Start of The data

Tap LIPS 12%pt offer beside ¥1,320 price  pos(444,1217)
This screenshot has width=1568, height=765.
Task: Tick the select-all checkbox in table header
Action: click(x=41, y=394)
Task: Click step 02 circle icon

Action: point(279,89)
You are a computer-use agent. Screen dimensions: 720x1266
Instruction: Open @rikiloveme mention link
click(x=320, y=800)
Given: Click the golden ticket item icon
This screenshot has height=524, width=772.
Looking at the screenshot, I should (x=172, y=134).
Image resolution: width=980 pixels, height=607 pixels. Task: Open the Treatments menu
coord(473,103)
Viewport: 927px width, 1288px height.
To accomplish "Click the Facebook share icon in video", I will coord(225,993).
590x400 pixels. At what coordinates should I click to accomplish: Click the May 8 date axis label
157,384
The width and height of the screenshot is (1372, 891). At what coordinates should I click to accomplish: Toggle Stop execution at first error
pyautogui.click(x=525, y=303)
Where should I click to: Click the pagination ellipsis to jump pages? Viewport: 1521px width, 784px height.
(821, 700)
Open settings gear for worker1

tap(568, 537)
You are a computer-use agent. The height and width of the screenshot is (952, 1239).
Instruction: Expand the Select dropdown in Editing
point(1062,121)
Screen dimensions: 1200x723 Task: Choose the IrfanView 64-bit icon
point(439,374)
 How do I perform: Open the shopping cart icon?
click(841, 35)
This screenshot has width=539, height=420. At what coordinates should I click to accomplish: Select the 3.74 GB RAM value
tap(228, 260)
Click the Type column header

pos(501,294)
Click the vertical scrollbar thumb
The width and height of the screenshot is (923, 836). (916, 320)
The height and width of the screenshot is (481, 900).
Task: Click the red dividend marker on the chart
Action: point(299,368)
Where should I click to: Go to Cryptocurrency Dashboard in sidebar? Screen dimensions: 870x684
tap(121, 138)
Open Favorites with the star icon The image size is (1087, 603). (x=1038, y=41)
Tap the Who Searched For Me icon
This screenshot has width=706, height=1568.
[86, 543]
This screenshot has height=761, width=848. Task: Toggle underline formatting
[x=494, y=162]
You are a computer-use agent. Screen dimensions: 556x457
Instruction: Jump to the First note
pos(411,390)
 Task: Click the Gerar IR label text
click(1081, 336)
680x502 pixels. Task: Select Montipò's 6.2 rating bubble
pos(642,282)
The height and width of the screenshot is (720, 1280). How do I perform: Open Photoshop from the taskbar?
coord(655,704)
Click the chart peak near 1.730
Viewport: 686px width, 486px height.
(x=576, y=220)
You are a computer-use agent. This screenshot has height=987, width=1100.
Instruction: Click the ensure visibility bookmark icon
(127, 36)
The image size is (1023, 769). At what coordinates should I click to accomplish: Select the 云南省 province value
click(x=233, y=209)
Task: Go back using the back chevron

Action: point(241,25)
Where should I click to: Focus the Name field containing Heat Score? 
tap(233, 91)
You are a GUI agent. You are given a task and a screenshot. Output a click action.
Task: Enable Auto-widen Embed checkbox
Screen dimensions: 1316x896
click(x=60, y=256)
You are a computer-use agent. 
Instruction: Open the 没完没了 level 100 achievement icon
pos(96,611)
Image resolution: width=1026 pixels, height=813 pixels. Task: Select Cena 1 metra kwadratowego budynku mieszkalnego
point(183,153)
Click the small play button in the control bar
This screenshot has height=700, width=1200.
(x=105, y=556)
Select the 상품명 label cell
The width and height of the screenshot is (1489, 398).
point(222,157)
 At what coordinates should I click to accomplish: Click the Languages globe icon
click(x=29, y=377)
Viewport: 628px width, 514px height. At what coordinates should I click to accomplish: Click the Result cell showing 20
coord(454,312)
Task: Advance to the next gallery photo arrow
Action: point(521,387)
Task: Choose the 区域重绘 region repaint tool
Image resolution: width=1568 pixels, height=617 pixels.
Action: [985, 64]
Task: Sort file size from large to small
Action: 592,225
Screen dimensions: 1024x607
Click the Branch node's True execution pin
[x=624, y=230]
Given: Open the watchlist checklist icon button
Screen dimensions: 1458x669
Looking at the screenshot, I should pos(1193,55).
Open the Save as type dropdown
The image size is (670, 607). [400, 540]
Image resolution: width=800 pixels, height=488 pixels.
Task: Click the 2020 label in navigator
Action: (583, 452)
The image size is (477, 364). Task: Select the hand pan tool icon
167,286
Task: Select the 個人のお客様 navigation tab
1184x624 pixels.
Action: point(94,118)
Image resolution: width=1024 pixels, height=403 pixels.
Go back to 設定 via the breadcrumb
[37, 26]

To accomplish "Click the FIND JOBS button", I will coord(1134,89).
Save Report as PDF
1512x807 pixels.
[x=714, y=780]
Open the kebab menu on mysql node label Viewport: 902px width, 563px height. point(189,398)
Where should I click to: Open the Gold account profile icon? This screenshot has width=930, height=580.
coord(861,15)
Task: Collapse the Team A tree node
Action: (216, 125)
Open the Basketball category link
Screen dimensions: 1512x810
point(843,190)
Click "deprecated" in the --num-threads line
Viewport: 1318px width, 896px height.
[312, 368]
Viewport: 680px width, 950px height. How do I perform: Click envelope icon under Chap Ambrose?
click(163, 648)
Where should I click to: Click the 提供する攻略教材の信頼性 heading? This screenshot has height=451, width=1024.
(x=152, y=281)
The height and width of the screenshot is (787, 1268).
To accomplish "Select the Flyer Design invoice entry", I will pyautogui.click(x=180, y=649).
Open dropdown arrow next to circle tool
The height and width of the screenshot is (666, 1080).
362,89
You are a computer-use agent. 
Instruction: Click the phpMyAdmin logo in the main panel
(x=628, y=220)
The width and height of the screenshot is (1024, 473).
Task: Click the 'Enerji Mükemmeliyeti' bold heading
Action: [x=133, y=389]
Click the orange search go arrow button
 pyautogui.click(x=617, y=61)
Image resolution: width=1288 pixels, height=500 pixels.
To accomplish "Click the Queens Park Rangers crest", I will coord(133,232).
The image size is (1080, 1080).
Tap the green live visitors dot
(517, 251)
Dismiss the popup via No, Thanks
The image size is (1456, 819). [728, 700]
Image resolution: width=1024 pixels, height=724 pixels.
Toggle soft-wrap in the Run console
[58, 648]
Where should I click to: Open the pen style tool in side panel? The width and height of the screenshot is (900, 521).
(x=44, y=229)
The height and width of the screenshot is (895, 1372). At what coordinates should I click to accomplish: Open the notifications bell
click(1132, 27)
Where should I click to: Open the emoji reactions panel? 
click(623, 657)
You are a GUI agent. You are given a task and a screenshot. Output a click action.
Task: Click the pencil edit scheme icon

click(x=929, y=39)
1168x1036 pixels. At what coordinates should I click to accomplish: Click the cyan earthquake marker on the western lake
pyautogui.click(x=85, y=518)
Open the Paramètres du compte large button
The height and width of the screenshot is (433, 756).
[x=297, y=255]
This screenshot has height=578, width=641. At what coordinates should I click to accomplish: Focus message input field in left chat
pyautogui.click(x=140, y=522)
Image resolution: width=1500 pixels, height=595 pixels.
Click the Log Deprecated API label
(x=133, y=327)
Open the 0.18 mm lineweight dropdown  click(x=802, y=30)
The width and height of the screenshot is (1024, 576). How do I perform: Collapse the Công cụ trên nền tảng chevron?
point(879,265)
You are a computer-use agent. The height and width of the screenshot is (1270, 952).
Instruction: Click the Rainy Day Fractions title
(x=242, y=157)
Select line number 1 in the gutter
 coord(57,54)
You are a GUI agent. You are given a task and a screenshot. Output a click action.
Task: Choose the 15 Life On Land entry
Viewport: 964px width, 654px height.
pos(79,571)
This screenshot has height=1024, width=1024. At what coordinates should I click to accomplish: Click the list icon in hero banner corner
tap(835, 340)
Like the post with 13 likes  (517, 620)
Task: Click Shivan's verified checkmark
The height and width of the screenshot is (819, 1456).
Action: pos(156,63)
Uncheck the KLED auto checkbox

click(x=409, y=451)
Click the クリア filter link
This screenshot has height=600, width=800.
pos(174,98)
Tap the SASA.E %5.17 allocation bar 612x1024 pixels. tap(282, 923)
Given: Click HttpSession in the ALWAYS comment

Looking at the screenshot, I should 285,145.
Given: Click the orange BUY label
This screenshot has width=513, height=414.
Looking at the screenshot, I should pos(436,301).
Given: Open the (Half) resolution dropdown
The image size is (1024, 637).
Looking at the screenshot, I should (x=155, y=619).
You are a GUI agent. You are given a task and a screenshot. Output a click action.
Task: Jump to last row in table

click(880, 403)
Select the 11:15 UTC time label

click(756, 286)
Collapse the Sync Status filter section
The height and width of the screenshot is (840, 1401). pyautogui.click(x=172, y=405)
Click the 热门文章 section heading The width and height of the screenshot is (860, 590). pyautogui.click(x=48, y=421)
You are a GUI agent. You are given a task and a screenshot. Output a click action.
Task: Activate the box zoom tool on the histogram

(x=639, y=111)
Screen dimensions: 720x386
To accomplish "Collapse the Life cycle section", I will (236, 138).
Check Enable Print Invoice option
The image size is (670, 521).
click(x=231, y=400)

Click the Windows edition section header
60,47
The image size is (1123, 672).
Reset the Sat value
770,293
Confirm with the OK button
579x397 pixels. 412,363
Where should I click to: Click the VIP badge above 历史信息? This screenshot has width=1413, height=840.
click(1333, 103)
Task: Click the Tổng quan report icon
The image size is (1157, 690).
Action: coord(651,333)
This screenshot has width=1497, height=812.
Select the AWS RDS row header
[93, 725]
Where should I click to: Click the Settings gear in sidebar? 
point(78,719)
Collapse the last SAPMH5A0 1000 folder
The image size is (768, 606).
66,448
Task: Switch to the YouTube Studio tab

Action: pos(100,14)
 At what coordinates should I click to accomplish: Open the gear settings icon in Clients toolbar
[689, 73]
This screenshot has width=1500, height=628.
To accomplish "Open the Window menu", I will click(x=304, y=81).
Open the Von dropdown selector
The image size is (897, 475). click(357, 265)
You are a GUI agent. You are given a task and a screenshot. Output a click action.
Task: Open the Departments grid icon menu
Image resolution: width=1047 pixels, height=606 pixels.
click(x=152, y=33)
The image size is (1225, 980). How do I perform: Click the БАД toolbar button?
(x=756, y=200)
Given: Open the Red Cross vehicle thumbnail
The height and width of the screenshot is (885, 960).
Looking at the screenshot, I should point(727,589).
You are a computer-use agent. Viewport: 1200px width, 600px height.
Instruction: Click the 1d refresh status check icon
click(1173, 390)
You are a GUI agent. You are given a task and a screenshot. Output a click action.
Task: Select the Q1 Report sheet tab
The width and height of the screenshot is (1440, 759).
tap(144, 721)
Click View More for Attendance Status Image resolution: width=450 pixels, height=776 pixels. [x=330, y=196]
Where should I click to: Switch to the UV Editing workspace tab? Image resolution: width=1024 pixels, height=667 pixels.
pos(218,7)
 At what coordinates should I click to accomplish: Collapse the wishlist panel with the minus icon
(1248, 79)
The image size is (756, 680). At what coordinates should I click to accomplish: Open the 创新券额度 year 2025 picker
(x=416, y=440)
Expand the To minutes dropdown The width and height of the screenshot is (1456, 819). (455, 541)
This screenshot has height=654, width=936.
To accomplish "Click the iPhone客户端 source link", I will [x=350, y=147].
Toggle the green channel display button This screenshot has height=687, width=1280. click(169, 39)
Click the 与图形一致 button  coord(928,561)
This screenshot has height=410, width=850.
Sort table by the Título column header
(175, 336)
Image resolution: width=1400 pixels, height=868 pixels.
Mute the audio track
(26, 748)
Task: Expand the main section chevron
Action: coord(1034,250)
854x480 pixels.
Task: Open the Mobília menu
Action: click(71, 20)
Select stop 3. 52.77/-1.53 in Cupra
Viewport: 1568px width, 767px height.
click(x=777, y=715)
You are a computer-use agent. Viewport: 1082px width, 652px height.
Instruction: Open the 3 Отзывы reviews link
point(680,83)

End of The data

Each line of the material above that contains the string "Life" adds one to the count; report the final count only.

2